*The task*
Could you print every line from the first one of the records below through the line containing "You are a computer-use agent. 1568x466", with both included and nothing else?

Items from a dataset

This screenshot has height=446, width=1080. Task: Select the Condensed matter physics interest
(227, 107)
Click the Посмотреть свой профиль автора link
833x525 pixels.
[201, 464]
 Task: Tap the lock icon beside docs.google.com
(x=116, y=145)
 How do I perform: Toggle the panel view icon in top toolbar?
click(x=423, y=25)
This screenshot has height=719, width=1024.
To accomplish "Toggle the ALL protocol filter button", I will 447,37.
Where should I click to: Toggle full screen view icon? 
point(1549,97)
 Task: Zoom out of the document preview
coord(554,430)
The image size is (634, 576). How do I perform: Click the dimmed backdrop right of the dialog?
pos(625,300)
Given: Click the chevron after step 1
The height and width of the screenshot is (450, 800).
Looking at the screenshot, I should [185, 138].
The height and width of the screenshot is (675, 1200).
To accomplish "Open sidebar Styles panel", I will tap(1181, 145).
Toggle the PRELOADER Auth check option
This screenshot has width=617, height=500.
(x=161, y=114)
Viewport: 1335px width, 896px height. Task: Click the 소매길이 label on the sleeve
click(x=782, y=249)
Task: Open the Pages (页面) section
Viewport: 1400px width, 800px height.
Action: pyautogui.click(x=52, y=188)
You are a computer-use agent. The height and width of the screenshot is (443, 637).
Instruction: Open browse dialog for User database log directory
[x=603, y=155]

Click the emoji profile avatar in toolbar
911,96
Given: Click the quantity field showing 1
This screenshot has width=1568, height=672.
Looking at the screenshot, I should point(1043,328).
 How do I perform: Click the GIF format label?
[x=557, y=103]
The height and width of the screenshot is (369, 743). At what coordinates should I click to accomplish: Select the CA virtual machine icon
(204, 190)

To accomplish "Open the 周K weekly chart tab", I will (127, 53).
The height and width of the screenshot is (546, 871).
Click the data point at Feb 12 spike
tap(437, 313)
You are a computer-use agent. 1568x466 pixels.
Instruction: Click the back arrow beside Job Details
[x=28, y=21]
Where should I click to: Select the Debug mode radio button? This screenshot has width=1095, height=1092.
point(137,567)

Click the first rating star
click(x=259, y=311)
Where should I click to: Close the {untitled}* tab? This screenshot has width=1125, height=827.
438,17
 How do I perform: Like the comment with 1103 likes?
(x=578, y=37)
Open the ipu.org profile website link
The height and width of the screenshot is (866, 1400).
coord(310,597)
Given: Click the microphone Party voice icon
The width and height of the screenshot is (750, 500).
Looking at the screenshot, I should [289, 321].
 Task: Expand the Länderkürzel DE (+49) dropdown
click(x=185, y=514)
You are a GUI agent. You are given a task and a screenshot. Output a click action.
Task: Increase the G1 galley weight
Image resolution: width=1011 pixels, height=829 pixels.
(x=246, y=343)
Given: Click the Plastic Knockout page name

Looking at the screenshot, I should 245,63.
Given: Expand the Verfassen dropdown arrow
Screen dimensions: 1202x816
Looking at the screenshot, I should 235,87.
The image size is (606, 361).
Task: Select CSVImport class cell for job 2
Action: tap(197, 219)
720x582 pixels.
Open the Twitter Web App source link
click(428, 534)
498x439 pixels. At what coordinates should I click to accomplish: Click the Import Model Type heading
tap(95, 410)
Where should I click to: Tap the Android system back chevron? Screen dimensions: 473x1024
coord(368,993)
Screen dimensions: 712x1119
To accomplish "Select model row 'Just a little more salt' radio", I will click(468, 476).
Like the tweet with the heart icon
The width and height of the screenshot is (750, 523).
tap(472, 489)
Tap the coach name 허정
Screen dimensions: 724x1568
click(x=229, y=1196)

*Task answer*
This screenshot has height=446, width=1080. Task: Select the Condensed matter physics interest
(227, 107)
Click the Посмотреть свой профиль автора link
833x525 pixels.
[201, 464]
 Task: Tap the lock icon beside docs.google.com
(x=116, y=145)
 How do I perform: Toggle the panel view icon in top toolbar?
click(x=423, y=25)
This screenshot has height=719, width=1024.
To accomplish "Toggle the ALL protocol filter button", I will 447,37.
Where should I click to: Toggle full screen view icon? 
point(1549,97)
 Task: Zoom out of the document preview
coord(554,430)
The image size is (634, 576). How do I perform: Click the dimmed backdrop right of the dialog?
pos(625,300)
Given: Click the chevron after step 1
The height and width of the screenshot is (450, 800).
Looking at the screenshot, I should [185, 138].
The height and width of the screenshot is (675, 1200).
To accomplish "Open sidebar Styles panel", I will tap(1181, 145).
Toggle the PRELOADER Auth check option
This screenshot has width=617, height=500.
(x=161, y=114)
Viewport: 1335px width, 896px height. Task: Click the 소매길이 label on the sleeve
click(x=782, y=249)
Task: Open the Pages (页面) section
Viewport: 1400px width, 800px height.
Action: pyautogui.click(x=52, y=188)
You are a computer-use agent. The height and width of the screenshot is (443, 637).
Instruction: Open browse dialog for User database log directory
[x=603, y=155]

Click the emoji profile avatar in toolbar
911,96
Given: Click the quantity field showing 1
This screenshot has width=1568, height=672.
Looking at the screenshot, I should point(1043,328).
 How do I perform: Click the GIF format label?
[x=557, y=103]
The height and width of the screenshot is (369, 743). At what coordinates should I click to accomplish: Select the CA virtual machine icon
(204, 190)

To accomplish "Open the 周K weekly chart tab", I will (127, 53).
The height and width of the screenshot is (546, 871).
Click the data point at Feb 12 spike
tap(437, 313)
You are a computer-use agent. 1568x466 pixels.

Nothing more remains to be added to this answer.